The Economy Is Worse Than In 2008

Dr. Michael LaitmanOpinion (F.F. Wiley, Cyniconomics blog): “Wars and political systems are the two most basic determinants of an economy’s long-term path.

“Military spending requires a different evaluation because it succeeds or fails based on whether wars are won or lost…. In any case, military spending isn’t our focus here.

“There are 11 countries in our analysis, chosen according to a rule we’ve used in the past – GDP must be as large as that of the Netherlands. We start in 1816 for four of the 11 (the U.S., U.K., France and Netherlands). Others are added at later dates, depending mostly on data availability.

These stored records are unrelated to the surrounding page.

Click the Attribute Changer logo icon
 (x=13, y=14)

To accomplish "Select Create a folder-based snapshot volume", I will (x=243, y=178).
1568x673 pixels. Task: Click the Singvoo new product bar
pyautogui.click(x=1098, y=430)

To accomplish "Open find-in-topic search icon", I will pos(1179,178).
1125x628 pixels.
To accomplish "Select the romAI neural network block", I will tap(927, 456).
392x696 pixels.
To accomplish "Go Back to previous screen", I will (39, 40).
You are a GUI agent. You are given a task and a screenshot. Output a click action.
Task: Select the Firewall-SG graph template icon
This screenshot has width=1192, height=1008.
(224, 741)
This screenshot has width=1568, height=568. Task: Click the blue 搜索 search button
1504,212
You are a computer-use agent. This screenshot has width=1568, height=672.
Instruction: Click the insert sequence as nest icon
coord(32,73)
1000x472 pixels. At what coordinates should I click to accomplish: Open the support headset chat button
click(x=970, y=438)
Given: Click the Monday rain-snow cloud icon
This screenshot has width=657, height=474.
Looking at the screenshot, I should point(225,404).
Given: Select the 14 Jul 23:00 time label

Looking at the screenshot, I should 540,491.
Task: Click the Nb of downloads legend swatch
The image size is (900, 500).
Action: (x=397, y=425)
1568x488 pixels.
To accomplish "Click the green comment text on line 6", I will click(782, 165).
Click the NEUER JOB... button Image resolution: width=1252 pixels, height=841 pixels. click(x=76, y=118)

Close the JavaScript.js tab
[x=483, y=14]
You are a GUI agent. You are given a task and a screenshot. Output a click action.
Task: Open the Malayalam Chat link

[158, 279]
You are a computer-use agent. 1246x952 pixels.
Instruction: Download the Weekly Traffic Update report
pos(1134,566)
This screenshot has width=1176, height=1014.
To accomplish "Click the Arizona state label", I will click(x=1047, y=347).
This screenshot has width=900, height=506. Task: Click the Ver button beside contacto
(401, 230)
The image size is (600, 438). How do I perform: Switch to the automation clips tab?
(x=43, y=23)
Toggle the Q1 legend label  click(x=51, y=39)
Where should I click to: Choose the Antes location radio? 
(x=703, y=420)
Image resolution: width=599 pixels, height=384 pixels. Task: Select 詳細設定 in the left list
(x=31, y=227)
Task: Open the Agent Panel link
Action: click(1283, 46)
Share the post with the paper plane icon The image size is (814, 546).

“Not only has the global, non-defense budget balance dropped to never-before-seen levels, but it’s falling along a trend line that shows no sign of flattening. The trend line spells fiscal disaster. It suggests that we’ve never been in a predicament comparable to today. Essentially, the world’s developed countries are following the same path that’s failed, time and again, in chronically insolvent nations of the developing world.

“In much of the world, the Great Depression triggered a gradual expansion in the role of the state. Public officials failed to establish a sustainable structure for their social safety nets, and got away with this partly by sweeping the true costs of their programs under the carpet.

“Central bankers suppressed normal (and healthy) market mechanisms for forcing responsibility, by slashing interest rates and buying up government debt. Regulators took markets further out of the equation by rewarding private banks for lending to governments, while politicians and central bankers effectively underwrote the private bankers’ risks.

“Monetary policies also encouraged dangerous private credit growth and other financial excesses, resulting in budget-destroying setbacks such as stagflation and banking crises.

“Budget decisions were made without consideration of the inevitability of these setbacks, because economists wielding huge influence over the budgeting process assumed a naïve utopia of endless economic expansion.

“On the bright side, a fiscal disaster should help trigger the needed changes.”

My Comment: Or it can happen by realizing the need for fundamental restructuring of the whole of society—its re-education. And it will lead to the restructuring of the entire life: economic, political, social, family, and so on. In our world, there is no other means of changing our life and avoiding disasters, but transforming the human being himself.